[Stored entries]
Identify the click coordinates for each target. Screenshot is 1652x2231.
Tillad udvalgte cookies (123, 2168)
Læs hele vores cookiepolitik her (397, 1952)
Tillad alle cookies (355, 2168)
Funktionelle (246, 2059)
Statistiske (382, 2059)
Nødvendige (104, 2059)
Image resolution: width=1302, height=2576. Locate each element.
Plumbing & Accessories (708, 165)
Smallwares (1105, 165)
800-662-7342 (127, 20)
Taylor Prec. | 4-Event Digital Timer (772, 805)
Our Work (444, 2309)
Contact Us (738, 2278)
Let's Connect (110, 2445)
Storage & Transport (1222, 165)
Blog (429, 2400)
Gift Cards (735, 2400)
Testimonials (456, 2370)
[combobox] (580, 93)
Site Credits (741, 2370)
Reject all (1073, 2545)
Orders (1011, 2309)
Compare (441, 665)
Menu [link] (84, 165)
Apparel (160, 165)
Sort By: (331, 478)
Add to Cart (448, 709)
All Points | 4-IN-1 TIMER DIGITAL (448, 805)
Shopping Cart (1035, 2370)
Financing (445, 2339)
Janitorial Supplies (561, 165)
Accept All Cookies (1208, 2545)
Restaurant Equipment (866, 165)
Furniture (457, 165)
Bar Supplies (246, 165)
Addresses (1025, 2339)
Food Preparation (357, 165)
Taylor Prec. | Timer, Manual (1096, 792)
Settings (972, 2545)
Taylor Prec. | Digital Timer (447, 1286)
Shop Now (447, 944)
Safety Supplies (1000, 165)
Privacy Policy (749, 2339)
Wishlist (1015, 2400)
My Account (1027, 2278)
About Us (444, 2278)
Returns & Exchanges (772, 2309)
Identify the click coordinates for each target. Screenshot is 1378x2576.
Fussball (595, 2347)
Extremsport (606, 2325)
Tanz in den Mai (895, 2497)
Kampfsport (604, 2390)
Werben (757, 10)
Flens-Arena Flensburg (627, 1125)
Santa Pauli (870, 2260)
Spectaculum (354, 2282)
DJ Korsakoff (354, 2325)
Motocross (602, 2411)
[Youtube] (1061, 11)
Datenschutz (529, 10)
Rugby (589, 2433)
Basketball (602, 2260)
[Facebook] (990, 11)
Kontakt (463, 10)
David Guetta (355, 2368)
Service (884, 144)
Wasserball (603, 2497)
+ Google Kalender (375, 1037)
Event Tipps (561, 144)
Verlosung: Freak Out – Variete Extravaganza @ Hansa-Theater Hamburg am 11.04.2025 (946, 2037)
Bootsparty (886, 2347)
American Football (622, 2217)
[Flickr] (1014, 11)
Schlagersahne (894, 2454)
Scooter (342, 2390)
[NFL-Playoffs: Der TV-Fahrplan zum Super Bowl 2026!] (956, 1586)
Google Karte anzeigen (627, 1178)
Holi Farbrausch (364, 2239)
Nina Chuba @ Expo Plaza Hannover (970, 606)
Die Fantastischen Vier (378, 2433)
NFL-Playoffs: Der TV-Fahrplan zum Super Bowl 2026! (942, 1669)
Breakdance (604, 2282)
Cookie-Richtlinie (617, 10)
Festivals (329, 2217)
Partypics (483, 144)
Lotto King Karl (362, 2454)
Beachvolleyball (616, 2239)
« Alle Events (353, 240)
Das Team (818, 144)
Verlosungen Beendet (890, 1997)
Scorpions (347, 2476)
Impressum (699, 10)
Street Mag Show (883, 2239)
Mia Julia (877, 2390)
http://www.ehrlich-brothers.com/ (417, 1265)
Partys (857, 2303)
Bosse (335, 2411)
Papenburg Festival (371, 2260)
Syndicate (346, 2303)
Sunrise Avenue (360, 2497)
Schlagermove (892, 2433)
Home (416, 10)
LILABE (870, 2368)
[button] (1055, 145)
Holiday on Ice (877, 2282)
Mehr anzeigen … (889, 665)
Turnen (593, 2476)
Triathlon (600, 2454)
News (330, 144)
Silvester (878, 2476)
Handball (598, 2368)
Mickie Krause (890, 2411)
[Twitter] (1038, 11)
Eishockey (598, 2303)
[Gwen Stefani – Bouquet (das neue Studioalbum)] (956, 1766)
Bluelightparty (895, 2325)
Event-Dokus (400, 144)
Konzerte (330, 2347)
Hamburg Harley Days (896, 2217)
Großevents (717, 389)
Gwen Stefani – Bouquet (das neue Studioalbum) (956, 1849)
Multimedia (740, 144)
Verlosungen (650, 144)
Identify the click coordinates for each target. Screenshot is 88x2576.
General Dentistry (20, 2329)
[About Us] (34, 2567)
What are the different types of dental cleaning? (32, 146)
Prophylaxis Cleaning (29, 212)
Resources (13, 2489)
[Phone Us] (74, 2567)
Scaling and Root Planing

- _Assignment_:
Which lines above include the word "click"? Pick them out and copy them.

- _Response to this exercise_:
Identify the click coordinates for each target. Screenshot is 1652x2231.
Identify the click coordinates for each target. Screenshot is 1378x2576.
Identify the click coordinates for each target. Screenshot is 88x2576.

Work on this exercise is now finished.